__Work item__
Your response should be the complete listing, copied exactly.

Top of Available data

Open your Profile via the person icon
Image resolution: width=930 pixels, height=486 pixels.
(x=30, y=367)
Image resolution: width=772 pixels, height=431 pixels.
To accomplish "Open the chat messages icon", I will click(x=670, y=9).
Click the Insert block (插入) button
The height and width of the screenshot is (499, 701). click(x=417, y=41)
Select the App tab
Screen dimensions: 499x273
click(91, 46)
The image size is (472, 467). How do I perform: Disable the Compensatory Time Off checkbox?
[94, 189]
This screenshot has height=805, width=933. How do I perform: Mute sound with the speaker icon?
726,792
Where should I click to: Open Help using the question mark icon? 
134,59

Bottom of Available data

__Solution for this task__
Open your Profile via the person icon
Image resolution: width=930 pixels, height=486 pixels.
(x=30, y=367)
Image resolution: width=772 pixels, height=431 pixels.
To accomplish "Open the chat messages icon", I will click(x=670, y=9).
Click the Insert block (插入) button
The height and width of the screenshot is (499, 701). click(x=417, y=41)
Select the App tab
Screen dimensions: 499x273
click(91, 46)
The image size is (472, 467). How do I perform: Disable the Compensatory Time Off checkbox?
[94, 189]
This screenshot has height=805, width=933. How do I perform: Mute sound with the speaker icon?
726,792
Where should I click to: Open Help using the question mark icon? 
134,59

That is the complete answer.